The holidays are about sharing and giving, and what better way is there to show your loved ones how much you appreciate them than by giving them gifts that you made by hand. This year, the special people on my list are getting flavorful cultured vegan butter, my famous dry rub, some spicy jalapeno jelly, and a homemade instant coconut mocha (or hot cocoa) mix.
It may seem hard to believe judging from my jolly holiday demeanor, but just a few years ago, I didn’t really care much for Christmas. I saw the people in my life turning into monsters; stressing themselves out, worrying about what they were going to get for everyone on their list.

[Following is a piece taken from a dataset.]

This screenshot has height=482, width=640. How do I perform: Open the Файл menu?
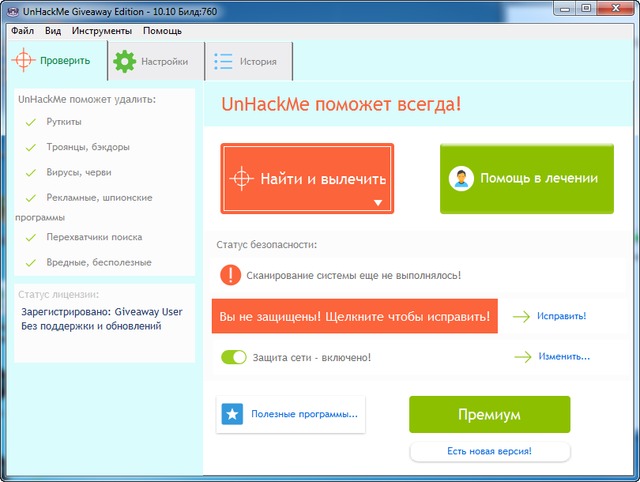tap(23, 31)
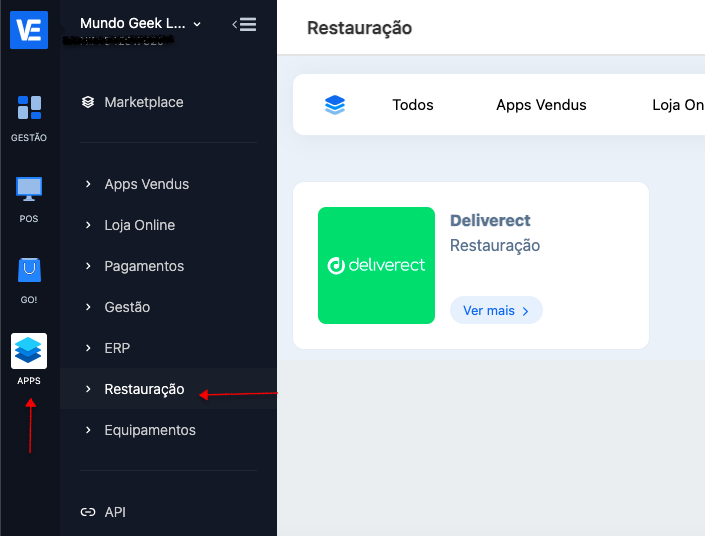Select the Todos filter tab
705x536 pixels.
[413, 105]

Everything about this time of year just seemed like a worthless corporate stunt set up to oblige people into spending their money on worthless things that nobody actually wanted. People were going crazy, worrying about what they were going to get for someone they barely knew, but that they felt the just HAD to get something for.
And I DID NOT want to be involved.
As a kid, the holidays were all about getting everything you asked Santa for, and as a parent, it’s all about making sure your kids get everything that they ask Santa for. But what about those of us who are in between? What about those of us who are no longer children anticipating the arrival of sleigh bells on the roof, and who are not planning on having human children (of course my pups are spoiled this time of year) anytime soon?
For those of us who are intentionally childless, and no longer children ourselves, the holidays can seem just feel like a waste of time, energy, and money.
The stress and anxiety that’s caused by trying to get everyone in your life the perfect holiday gift seems like the antithesis of what the holidays are actually supposed to be about. I get that there is something exhilarating about purchasing just the right thing for just the right person, and having them love what you got for them, but for most of us, that rush is overshadowed by the dread of “What am I going to get for__________?”
So, I pretty much opted out of the holidays for a few years in my early 30s, and I didn’t really feel like I was missing out.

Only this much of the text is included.